Tuesday, March 1, 2011

A Harrowsmith's Gardener's Guide

In Bernard Jackson's chapter on woodland gardens, he champions the tree as the most essential part of any shade garden. Trees can be microcosms for birds, insects, and small animals and are beneficial to humans also. While they cast varying degrees of shade depending on the species, there is an abundance of plants that amicably coexist under them. Trailing arbutus and wood anemone do well planted near deep shade but not in it. The old standbys such as bleeding heart and columbine thrive where they receive some morning sunshine. Dappled shade, where light pierces the tree canopy and provides a mellow atmosphere for primroses and violets, is one of the best mediums for gardeners to work in.

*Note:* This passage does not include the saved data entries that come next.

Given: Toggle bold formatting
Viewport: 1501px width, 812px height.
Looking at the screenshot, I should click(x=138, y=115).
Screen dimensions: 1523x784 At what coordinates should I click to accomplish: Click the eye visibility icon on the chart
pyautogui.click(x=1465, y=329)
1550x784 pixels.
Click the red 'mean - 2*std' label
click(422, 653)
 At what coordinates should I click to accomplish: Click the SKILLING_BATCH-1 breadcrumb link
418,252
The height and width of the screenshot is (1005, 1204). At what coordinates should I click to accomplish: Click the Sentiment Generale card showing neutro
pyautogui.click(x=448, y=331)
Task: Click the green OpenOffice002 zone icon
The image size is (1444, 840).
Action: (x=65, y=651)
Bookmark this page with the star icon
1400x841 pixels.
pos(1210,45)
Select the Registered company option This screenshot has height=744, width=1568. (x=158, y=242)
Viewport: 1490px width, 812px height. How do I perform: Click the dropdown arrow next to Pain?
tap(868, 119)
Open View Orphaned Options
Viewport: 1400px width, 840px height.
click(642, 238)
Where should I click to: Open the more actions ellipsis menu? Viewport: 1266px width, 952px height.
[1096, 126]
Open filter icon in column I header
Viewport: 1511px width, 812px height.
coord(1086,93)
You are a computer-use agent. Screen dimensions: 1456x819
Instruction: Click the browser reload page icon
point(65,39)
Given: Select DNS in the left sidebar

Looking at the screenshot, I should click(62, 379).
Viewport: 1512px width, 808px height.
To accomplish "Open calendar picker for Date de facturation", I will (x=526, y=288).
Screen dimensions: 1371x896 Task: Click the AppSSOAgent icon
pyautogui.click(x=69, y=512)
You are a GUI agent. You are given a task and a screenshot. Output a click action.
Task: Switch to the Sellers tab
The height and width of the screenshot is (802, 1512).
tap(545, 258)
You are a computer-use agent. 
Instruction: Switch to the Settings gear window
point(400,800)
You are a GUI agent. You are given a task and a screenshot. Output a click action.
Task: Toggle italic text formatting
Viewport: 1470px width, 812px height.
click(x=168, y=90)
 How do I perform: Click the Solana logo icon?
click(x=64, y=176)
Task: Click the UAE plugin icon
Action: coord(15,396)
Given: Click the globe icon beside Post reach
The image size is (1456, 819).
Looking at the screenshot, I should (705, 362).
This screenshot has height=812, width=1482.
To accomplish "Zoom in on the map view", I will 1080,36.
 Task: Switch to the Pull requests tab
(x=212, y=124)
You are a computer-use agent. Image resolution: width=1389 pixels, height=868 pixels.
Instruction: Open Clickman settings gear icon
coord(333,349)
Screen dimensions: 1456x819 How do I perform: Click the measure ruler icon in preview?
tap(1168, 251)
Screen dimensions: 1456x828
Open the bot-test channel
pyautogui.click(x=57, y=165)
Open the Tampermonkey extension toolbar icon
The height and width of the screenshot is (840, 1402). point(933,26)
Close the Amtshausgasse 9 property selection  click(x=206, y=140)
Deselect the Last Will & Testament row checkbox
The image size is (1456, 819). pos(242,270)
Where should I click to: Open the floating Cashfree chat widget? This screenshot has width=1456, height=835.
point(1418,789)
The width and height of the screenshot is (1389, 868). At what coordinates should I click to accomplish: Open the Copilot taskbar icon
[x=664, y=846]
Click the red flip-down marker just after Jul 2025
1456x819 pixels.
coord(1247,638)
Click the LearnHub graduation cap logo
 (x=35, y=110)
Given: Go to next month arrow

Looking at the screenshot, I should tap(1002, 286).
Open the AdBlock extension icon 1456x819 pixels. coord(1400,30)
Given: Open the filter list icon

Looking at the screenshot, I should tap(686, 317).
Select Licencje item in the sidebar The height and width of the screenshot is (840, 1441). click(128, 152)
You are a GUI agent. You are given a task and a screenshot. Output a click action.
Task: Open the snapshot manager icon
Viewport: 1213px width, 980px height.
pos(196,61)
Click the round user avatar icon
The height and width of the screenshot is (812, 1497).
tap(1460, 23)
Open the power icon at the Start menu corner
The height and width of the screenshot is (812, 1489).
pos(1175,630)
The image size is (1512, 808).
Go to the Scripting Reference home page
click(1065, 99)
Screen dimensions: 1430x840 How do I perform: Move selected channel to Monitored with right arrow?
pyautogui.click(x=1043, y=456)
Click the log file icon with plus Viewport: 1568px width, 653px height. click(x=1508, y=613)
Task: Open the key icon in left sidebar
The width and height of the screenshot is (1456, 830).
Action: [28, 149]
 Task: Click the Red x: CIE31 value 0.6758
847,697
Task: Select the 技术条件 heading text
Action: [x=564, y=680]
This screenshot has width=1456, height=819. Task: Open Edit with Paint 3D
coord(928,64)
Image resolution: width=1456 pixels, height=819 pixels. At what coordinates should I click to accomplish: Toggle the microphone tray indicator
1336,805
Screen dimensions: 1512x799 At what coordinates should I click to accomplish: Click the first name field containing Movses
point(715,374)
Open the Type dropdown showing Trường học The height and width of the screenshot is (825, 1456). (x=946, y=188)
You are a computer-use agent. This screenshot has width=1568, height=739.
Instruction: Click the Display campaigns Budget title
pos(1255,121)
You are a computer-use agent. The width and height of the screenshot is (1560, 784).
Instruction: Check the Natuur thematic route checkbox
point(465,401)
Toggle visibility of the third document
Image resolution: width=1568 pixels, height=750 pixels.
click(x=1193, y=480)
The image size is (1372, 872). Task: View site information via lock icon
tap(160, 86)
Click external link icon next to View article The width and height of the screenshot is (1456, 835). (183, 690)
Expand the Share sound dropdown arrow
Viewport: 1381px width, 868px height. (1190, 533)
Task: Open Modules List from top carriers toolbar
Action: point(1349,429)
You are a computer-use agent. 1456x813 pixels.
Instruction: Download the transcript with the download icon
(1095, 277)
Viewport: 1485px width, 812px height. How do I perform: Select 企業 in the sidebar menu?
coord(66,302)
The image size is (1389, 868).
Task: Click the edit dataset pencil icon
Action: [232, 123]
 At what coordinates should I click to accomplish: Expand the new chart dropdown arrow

Trees and shrubs that cast a deep shade should be trimmed and clipped to allow some light to penetrate here and there and Jackson gives tips for doing this properly. As well, he advises clearly how to provide the maintenance that is so important to the life of your garden. For example, he tells readers how to prune and deadhead (remove wilted flowers) to get a healthier crop of plants in the spring; and how to provide optimum conditions for moisture - loving shade plants. Consistent watering and application of organic matter will have beautiful rewards. The writer makes a good case against cleaning up leaf mould, for the practice robs trees and plants of necessary nutrients and is detrimental to their health. Warning that gardening in shady places can become a challenging lifelong habit, Jackson says that plain experimentation and trial and error are the best tools for any interested gardener. The final chapter of Shade Gardens concerns specific plants for shady areas. For those who wish to know what and where to plant, there are myriad recommendations by a panel of experts from all over Canada. These plan "biographies" give planting advice along with care and variety names and information on where the species do well in Canada. There is also a small listing of mail - order nurseries and seed houses along with specific books concerning shade gardening.

This is a wonderfully put together book for anyone who enjoys gardening and wishes to beautify those impossible areas where nothing seems to grow. There is a sense of affection for plants, flowers, and trees in this volume. Its authors leave readers with the feeling that gardeners are the real creators of beauty.